Reproduce the whole listing, keeping each word unchanged.
+ + + +
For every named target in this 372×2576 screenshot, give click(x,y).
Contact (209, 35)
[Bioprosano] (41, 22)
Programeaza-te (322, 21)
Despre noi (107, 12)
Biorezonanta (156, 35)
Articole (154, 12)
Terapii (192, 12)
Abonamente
+ + + +
● SOLUTION TO THIS EXERCISE:
For every named target in this 372×2576 screenshot, give click(x,y).
Contact (209, 35)
[Bioprosano] (41, 22)
Programeaza-te (322, 21)
Despre noi (107, 12)
Biorezonanta (156, 35)
Articole (154, 12)
Terapii (192, 12)
Abonamente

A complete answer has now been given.